◆ Reading text
****
Newly married, pregnant with our first child, and full of the promise of the life we were planning, we fell in love with our house, much as we had with each other – on the spot, and profoundly.

It was our very first home together.

Four weeks later when standing in the living room, the auctioneer pointed at us and said “Sold!” – at a much lower price than the real estate agent had been predicting – we simply couldn’t believe our luck.

In fact, for the six weeks we had to wait before the keys to the door were finally going to be ours, we used to sit in our car across the road, desperately hoping not to be seen by the outgoing owners, imagining what lay ahead for us, watching as the lights went on and off, and never quite believing that we were grown up enough to have found our forever home.

Lisa and her husband Peter FitzSimons just after their marriage and not long before buying their first home together. Photo: Supplied

Sure, we had just signed on for a mortgage that terrified both of us, and yes, there was a termite problem, and sure, there had been some dodgy extensions by a succession of owners in the poo-brown-tile, fibro and chipboard era of the 60s, 70s and 80s . . . but one day, when we could afford it, we’d get to all that.

What our house did have though, was a warm hug for us from the moment we walked through that front door.  Like that great philosopher from The Castle, Darryl Kerrigan always said, it was about “the vibe”.

And it was a vibe we felt once again in spades yesterday when we knocked on that big old front door and returned as visitors for the first time in 21 years. You see, we never did quite stay forever.  And we never did quite do all those renovations we dreamt of.  But as we discovered yesterday, the new owners did.

And bright and beautiful as those changes were, all the bones of the home we loved so much were all still there. The memories too: from the tyre that used to hang in the gnarly old camphor laurel tree in the backyard, sleepless nights spent with newborns, tooth fairies, scraped knees, Easter egg hunts, birthday parties and fairy bread...they all came flooding back.

Lisa at the kitchen window with her late mother Beryl and her three children. Photo: Supplied

It was the house where two of our kids were conceived, the one we brought all of them home from hospital to, and where my late mum would patiently rock them in their prams on the front verandah, singing lullabies while they waited for the lights of my car to come up the hill as I raced home from work.

And even though we only spent five years there, we were dug in deep.  So in a strange way we somehow felt, as we walked back down that hallway that held so many sweet, sweet memories yesterday, that we were coming back home.

Lisa with baby number three, daughter Billi. Bath time in the kitchen sink at the old house. Photo: Supplied

But we weren’t.

And those nice people who have owned it for the last 21 years, are now moving on themselves.

In six weeks or so, I suppose, there will be another family – likely with young kids – moving in, and making happy memories of their own, and I wish them well. Even thirty or forty years from now though, for my family, that place will still feel like our home.

Lisa and Pete outside their first home, 21 years after they closed the door and said goodbye. Photo: Supplied

No, that won’t be on the title deed, or the rental agreement, but the place where you first walked, talked, fell over and picked yourself up again – or saw the same in your precious children – gives you a kind of spiritual ownership that the property laws can’t even get close to.

We love that home, in the present tense, not the past. We always will. Homes. They just . . . get to you.
****
◆ Prompt A
Write out the passage of the essay about returning to a first home that opens with the words containing "Newly married, pregnant" and closes with "very first home together.".
◆ Prompt B
Answer these questions using the essay about returning to a first home.
(i) How many weeks later did the auctioneer say "Sold!"?
(ii) How many years did the family spend living in the house?
(iii) For how long have the people now moving on owned the house?

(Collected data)
****
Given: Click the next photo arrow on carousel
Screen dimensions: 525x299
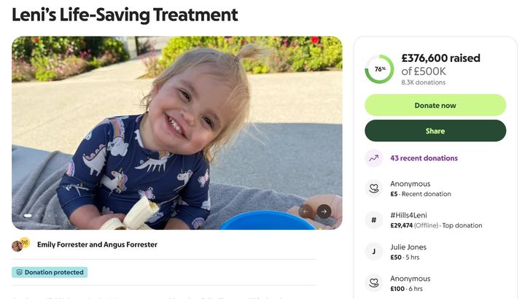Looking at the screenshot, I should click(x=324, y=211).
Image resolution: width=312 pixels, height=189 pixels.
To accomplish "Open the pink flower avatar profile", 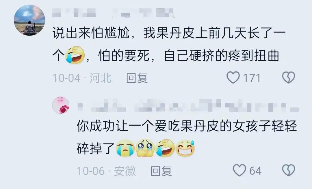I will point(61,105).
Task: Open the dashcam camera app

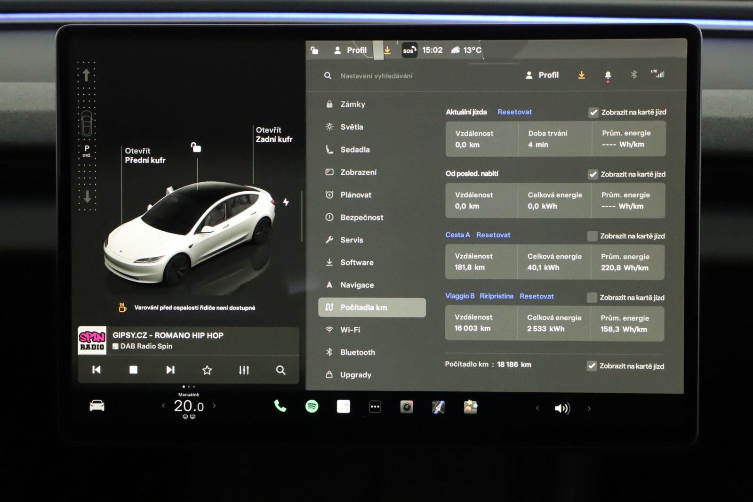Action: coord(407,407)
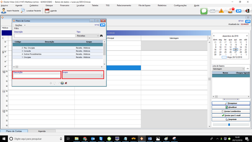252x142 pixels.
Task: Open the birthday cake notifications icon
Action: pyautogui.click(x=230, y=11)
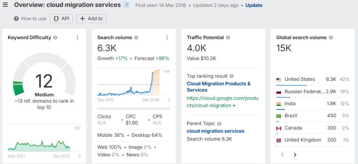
****
◆ Task output A
Newly married, pregnant with our first child, and full of the promise of the life we were planning, we fell in love with our house, much as we had with each other – on the spot, and profoundly.

It was our very first home together.

◆ Task output B
(i) Four weeks.
(ii) Five years.
(iii) The last 21 years.